Ariane weiß, dass sie sich von Ahrok trennen muss und er ist so schön. Zum schmunzeln ist der alte Graf, ein typischer Ausbeuter eigentlich.

Petra (05.04.2012)

Also ich finde diesen Teil nicht schwermütig, eher amüsant, denn diese Adelsleute sind witzig in ihrer fiesen Art. Für Ariane ist es natürlich traurig, dass ihr Geliebter gehen muss um diese geheimnisvollen Caer zu finden.

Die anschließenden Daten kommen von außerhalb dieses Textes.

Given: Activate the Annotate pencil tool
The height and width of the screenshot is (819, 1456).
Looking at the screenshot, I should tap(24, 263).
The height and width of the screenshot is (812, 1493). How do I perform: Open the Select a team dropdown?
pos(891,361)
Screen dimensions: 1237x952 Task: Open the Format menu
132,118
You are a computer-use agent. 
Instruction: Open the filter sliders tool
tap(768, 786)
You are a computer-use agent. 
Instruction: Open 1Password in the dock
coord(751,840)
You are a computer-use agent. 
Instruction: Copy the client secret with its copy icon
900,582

Ich habe noch in Erinnerung, dass da großartige Kämpfe stattfanden und die grässlichsten Untiere lauerten und darum ist es auch gut , dass Ahrok hart trainiert hat. Das wird noch sehr spannend Übrigens gefällt mit der alte gehässige Graf, der auch irgendwo eine weiche Stelle zu haben scheint, richtig gut. Ein netter Fiesling.

Jochen (04.04.2012)

Schön, dass euch auch dieser ruhige und recht schwermütige Teil gefällt, da er doch wieder ein bisschen im Kontrast zum Rest der Geschichte steht - aber eben diese Gegensätze sind mir wichtig.

Jingizu (03.04.2012)

ahrok grübelt tatsächlich über sich nach, immerhin fühlt er etwas wie bedauern, dass er fort muss. Das fortmüssen stellt sich dann als längere reise heraus zu einem ungeöffneten caer (was auch immer das ist). es regnet am verlobungstag, und das hat bestimmt eine symbolische bedeutung... ;-) ein melancholischer teil, wie ich finde, aber gut!

Ingrid Alias I (02.04.2012)

Sehr schön, jetzt gehts es also bald auf die Reise und ins Abenteuer.
Ahroks stumme Zwiesprache mit seinem Spiegelbild gefällt mir sehr, das bringt einem die Figur noch ein wenig näher.

Nun denn, ich bin weiterhin gespannt.